* _What you should do_:
Your answer should be the exact lines of the data below from the one containing "669x443 pixels." through the one containing "You are a GUI"; please include nothing else.

* _Provided entries_:
#####
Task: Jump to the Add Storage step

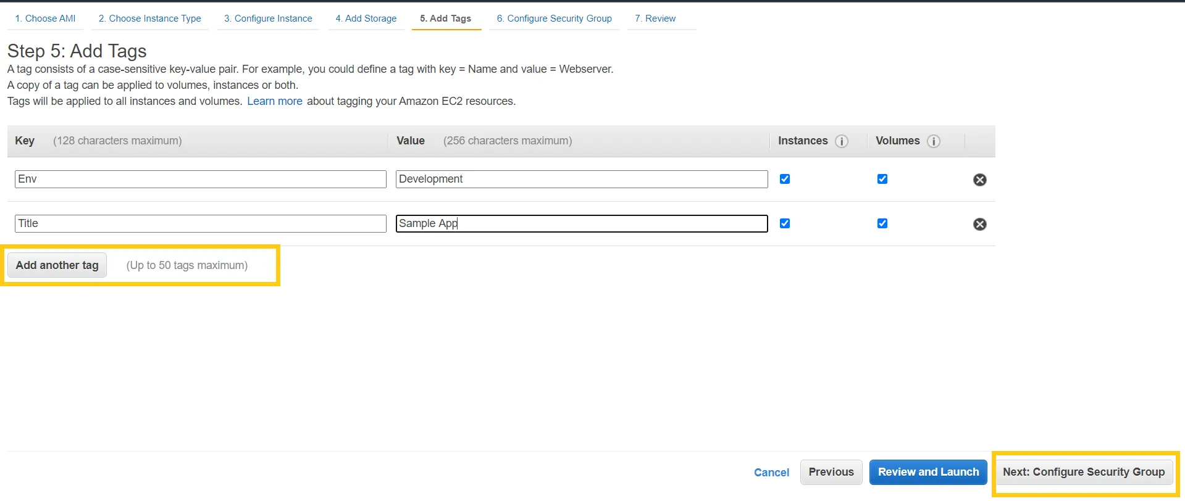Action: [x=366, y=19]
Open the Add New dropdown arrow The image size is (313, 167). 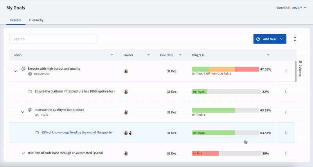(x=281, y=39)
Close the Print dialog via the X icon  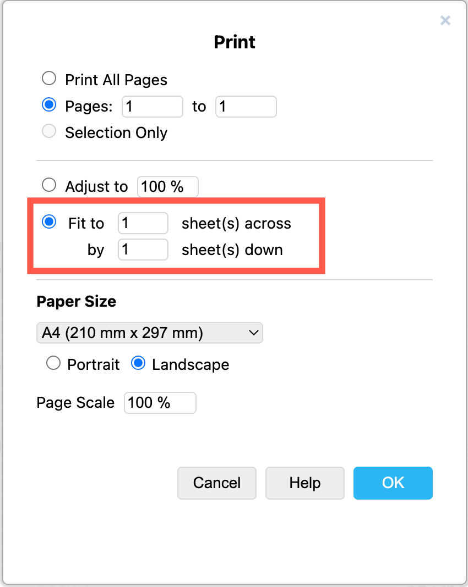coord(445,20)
#####
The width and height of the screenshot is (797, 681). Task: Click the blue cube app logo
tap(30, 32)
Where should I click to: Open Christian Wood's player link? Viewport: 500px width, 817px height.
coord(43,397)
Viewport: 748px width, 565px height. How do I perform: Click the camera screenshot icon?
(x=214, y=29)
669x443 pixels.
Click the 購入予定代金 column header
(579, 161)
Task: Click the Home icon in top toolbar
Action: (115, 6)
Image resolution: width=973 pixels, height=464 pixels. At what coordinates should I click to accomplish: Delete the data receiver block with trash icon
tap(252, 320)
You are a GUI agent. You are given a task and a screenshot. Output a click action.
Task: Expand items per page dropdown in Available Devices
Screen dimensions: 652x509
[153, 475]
#####
* _Output for this task_:
669x443 pixels.
Click the 購入予定代金 column header
(579, 161)
Task: Click the Home icon in top toolbar
Action: (115, 6)
Image resolution: width=973 pixels, height=464 pixels. At what coordinates should I click to accomplish: Delete the data receiver block with trash icon
tap(252, 320)
You are a GUI agent. You are given a task and a screenshot. Output a click action.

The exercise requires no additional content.